**WORK TO BE COMPLETED**:
Your answer should be an exact copy of the lines from the one holding "Where should I click to: Select" to the end of the material below, pictures left out.

**EXTRACTED INFORMATION**:
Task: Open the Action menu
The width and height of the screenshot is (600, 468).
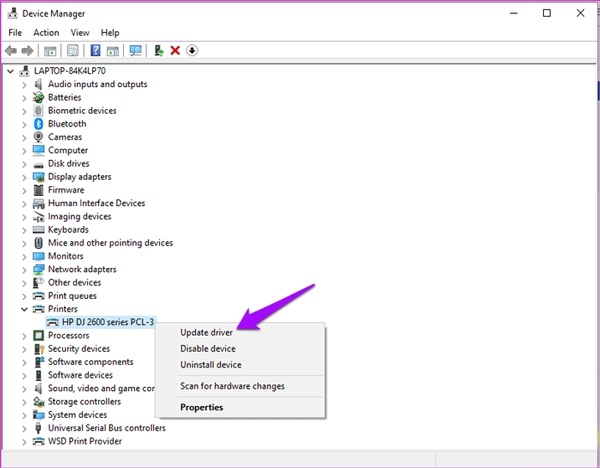Action: pyautogui.click(x=46, y=33)
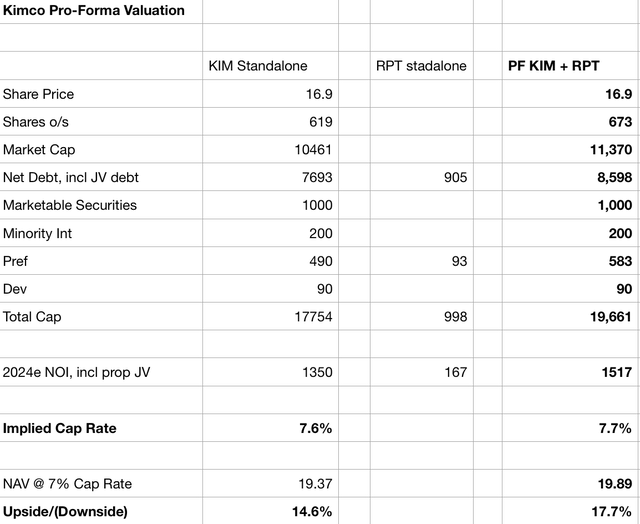The width and height of the screenshot is (640, 524).
Task: Click KIM Standalone market cap value 10461
Action: pyautogui.click(x=311, y=150)
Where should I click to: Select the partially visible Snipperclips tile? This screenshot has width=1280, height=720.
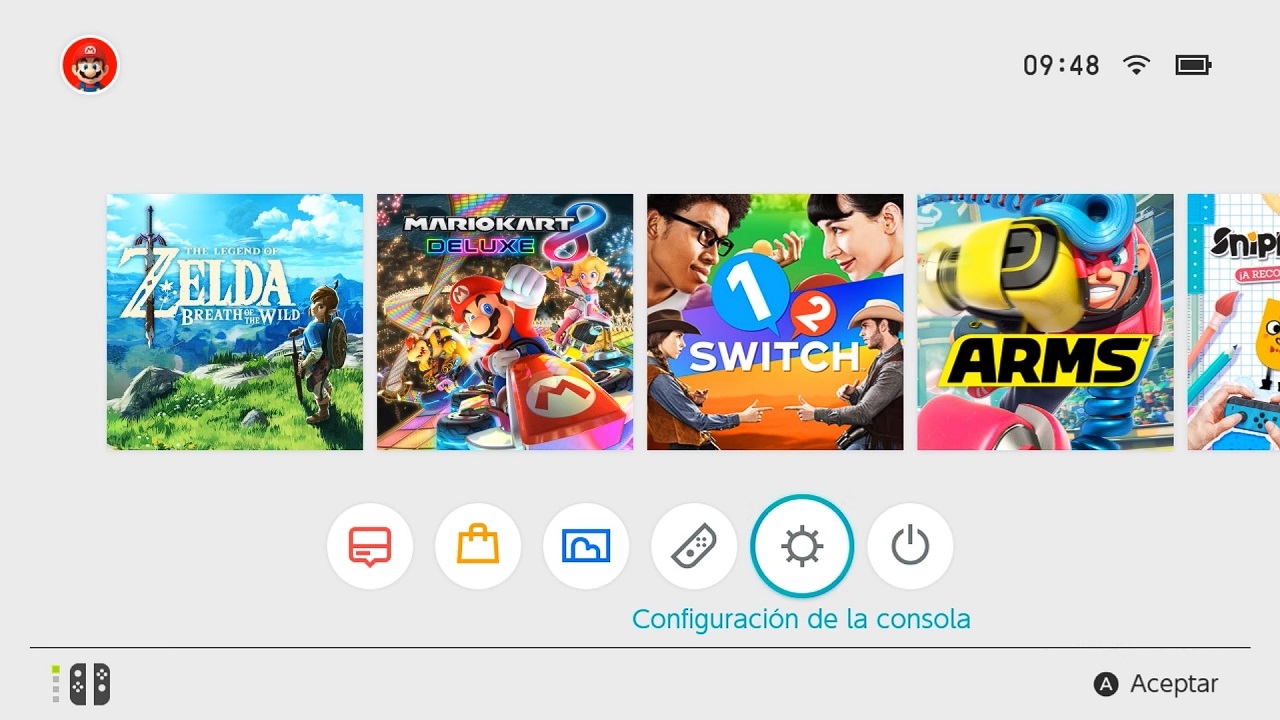1233,322
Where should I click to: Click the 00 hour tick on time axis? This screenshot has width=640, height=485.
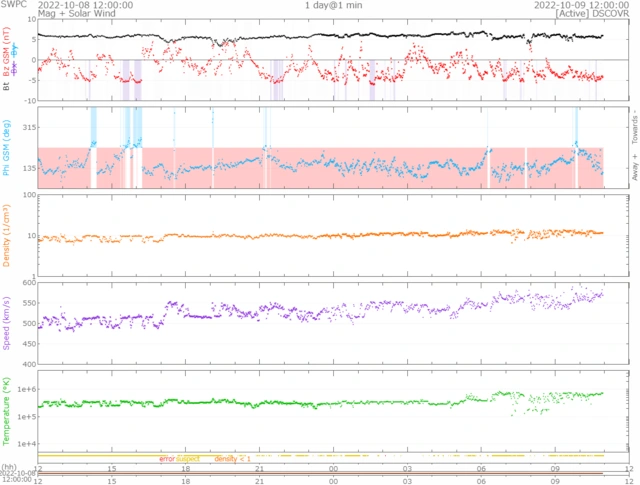[333, 467]
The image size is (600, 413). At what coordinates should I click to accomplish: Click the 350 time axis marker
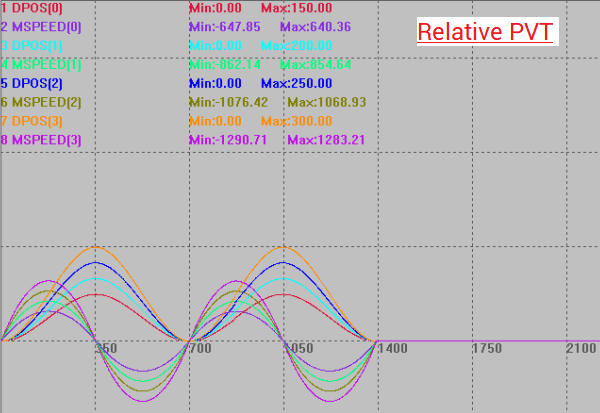click(106, 349)
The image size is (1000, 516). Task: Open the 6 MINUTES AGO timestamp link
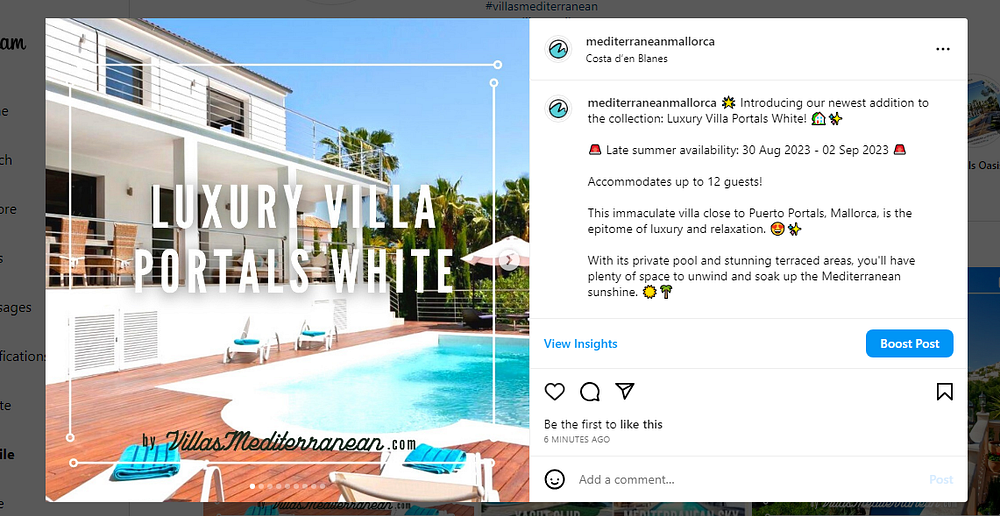click(x=577, y=439)
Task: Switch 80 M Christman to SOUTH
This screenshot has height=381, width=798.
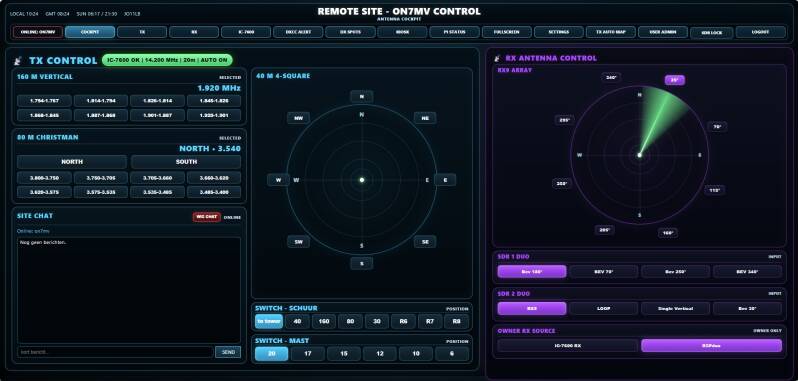Action: [x=186, y=162]
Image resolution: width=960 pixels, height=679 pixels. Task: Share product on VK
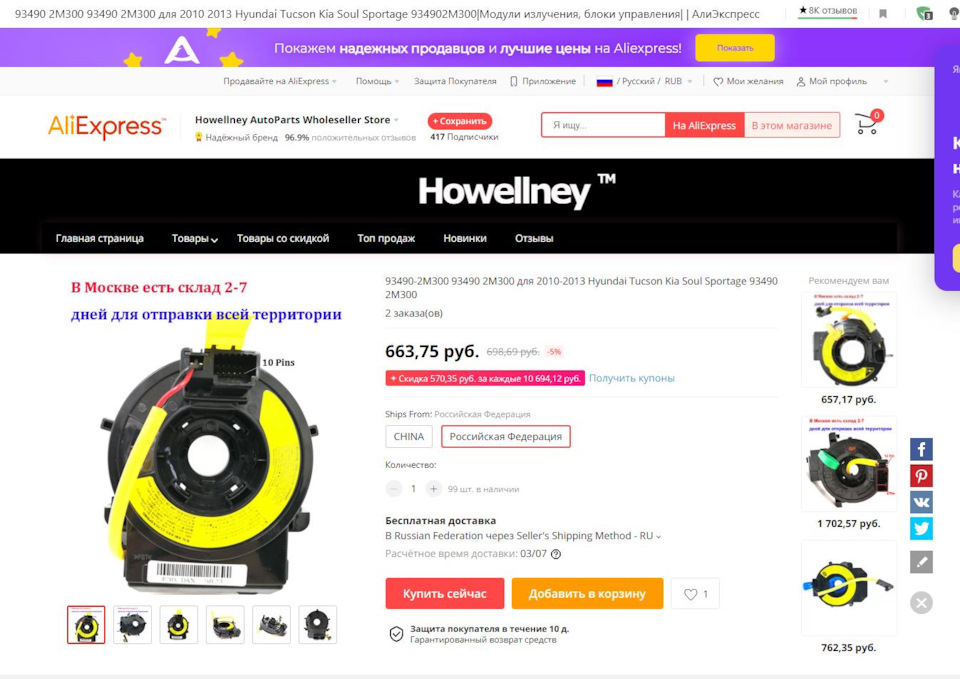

**WRITTEN ANSWER**:
Where should I click to: Select the partially visible Snipperclips tile? This screenshot has width=1280, height=720.
1233,322
Where should I click to: Click the 00 hour tick on time axis? This screenshot has width=640, height=485.
[333, 467]
The image size is (600, 413). At what coordinates should I click to accomplish: Click the 350 time axis marker
click(106, 349)
The image size is (1000, 516). Task: Open the 6 MINUTES AGO timestamp link
click(x=577, y=439)
Task: Switch 80 M Christman to SOUTH
This screenshot has height=381, width=798.
Action: [x=186, y=162]
Image resolution: width=960 pixels, height=679 pixels. Task: Share product on VK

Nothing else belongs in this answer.